Stetson’s WHAT Radio Moves to a New Home in the CUB

Stetson student Noah Reed started hosting a show on the university’s WHAT Radio station two years ago, tucked in a small room in Elizabeth Hall.

“It was kind of hard to find our offices,” recalled Reed of the station on the first floor of Elizabeth Hall. “But now we’re going to be in direct view of student activity.”

The student-run station, which is broadcast over the internet, has moved into the new North Wing in the renovated and expanded Carlton Union Building. The station now occupies a corner office at the top of the stairs, next to a new Student Lounge and student meeting room.

Two lighted signs hang on the wall outside — “On The Air” and a green-and-white logo that says, “Stetson University, The WHAT Radio Co., 1975.”

The WHAT sign was installed last week and donated by Stetson alumnus Peter Brockway ’78, who founded WHAT Radio when he was a student in the 1970s.

The four men hold a green and white sign that says WHAT Radio outside the radio studio in the CUB
Students on the WHAT Radio station crew, including, left to right, Station Manager and show host Noah Reed, Producer Garrett McCormick and Assistant Station Manager and show host Dylan Forehand, receive the station’s new sign, donated by Stetson alumnus and WHAT Radio founder Peter Brockway ’78, right.

“There actually wasn’t a radio station when I came here,” said Brockway, co-owner of an equity firm in Boca Raton and husband of Stetson Trustee and alumna Susan Perry Brockway. “Most colleges have a radio station, so we wanted to get a radio station started. …

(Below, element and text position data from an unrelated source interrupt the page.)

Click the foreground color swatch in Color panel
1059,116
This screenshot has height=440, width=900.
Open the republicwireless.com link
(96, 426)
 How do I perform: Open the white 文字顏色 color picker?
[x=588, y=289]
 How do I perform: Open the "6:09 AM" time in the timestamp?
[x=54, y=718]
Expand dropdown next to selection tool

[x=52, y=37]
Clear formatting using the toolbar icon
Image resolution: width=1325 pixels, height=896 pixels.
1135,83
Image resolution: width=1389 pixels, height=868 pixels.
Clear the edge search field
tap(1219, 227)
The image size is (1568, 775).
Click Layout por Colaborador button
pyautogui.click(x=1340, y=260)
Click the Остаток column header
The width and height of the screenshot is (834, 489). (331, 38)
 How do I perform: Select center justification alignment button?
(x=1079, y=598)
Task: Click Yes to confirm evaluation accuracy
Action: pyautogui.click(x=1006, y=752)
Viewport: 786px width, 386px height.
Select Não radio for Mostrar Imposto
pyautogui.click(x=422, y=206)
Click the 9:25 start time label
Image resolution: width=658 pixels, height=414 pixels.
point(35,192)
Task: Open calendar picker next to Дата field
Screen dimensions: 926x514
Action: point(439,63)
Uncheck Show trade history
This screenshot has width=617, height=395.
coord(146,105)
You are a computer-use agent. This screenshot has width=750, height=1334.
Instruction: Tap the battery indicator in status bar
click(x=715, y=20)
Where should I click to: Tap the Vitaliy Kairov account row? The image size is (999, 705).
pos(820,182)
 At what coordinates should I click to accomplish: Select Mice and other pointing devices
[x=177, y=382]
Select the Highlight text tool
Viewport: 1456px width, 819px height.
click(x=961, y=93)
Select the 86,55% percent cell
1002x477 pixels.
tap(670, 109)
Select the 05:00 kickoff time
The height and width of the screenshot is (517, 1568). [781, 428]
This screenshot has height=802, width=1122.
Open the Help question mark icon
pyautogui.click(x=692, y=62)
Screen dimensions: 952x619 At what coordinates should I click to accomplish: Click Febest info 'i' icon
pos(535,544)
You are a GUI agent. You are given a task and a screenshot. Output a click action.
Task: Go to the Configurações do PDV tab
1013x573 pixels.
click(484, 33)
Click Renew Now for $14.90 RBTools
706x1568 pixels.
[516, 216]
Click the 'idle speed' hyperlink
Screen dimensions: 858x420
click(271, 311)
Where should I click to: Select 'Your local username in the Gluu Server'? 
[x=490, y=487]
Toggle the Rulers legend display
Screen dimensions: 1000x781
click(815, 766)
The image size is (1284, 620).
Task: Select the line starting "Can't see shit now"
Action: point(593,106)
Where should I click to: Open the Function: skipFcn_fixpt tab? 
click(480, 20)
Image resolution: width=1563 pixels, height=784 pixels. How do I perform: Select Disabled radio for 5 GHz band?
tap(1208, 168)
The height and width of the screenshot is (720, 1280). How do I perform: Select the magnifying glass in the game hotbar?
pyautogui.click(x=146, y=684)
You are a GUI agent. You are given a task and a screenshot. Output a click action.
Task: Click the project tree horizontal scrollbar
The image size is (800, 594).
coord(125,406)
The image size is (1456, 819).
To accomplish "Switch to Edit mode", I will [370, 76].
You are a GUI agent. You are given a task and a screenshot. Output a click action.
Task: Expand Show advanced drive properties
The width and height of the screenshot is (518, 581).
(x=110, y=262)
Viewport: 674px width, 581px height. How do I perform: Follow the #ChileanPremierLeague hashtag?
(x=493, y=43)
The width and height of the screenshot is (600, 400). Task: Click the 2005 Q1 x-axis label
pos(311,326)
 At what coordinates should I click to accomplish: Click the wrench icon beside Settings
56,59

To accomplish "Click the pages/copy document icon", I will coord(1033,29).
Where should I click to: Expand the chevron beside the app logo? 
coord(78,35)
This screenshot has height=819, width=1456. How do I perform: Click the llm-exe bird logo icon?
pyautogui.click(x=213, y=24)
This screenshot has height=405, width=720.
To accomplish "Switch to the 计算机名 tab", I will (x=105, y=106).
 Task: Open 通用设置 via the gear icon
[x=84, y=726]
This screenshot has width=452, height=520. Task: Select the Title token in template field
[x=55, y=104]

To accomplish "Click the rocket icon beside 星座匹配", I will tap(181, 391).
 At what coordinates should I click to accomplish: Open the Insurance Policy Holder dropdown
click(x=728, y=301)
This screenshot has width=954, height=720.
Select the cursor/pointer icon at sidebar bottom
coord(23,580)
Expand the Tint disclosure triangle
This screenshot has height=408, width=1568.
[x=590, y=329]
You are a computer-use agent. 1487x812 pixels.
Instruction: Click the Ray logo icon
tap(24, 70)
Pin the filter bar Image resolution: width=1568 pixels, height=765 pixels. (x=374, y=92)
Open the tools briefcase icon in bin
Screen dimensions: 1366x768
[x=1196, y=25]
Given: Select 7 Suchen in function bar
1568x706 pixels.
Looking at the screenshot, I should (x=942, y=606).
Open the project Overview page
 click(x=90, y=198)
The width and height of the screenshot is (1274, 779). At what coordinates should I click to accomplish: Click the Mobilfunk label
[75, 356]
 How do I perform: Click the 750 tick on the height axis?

“Every radio station on the East Coast starts with a W, and my brother came up with the idea using H-A-T for Hatter, and that seemed perfect. We realized using the call letters WHAT could lead to a lot of humorous things. WHAT are you listening to? And they’re still doing that these days, having fun with the call letters.”

The station started out on closed-circuit, broadcasting to just the small campus area. Brockway served as station manager and hosted a show, playing Top 40 tunes of the ’70s, including the Eagles, the Rolling Stones and Lynyrd Skynyrd.

“We did just like they do it today. All student management of the radio station, all disc jockeys and on-air people were students,” he said. “I was delighted to see the new incarnation of the station, with it being on the internet, which makes perfect sense because you can listen to it anywhere.”

Two students walk past the radio studio in the new North Wing
WHAT Radio has moved into a corner studio upstairs in the new North Wing of the Carlton Union Building.

Brockway and his wife initially made a donation to sponsor the new radio room in the CUB. In the process, they learned the station didn’t have a budget for new equipment or furnishings, which led to a challenge gift from them that matched what the students raised during a May phone-a-thon and from other donors who came forward, including students who had worked with WHAT in the ’70s and ’80s.

In May, when Peter Brockway visited the students on campus, he learned they didn’t have a sign for the new location, so he donated that, too.

The roots of radio at Stetson go back to 1949, when Stetson founded WJBS (for John B. Stetson), 1490 on the AM dial. The college later sold the AM station. And in 1975, Brockway started WHAT Radio on the second floor of the CUB’s South Wing in a room about the size of an oversized janitorial closet, he said.

“With the better facilities, they’ll see where they can take it,” he said of the radio’s new studio. “It gives them a new platform or springboard to try to do more things with it.”

Reed, the current station manager, said he hopes the new location will generate more interest from students to tune in or host a radio show. Last week, he and other students were settling into the new space and hope to be back on the air in late August.

A black and white photo of a student and three older men around a microphone in a cramped room.
Stetson acquired its first radio station in 1949 — an AM station that was renamed WJBS (for John B. Stetson). Above, four men speak on WJBS in the mid-1950s as part of an international forum. Photo/Stetson University Archives.

“This truly is a great time to be involved in student media with all of these excellent opportunities that have been thrown our way, even in just the past year and all the growth we’ve experienced, even in the last semester,” said Reed, a senior majoring in music technology. “It really is an exciting time to be involved in Hatter Network.”

The student-run Hatter Network, which includes the radio station, The Reporter magazine and Touchstone journal, also has moved into new offices on the second floor of the CUB’s North Wing.

“Our new offices, combined together, are such a blessing,” said Shaylen Vitale, Editor-in-Chief of Hatter Network. “This development — moving to much better offices, completion of the radio station and everything — it’s huge for all of us because it helps to unite us as one large collective. We’re trying to unify the student body with us.”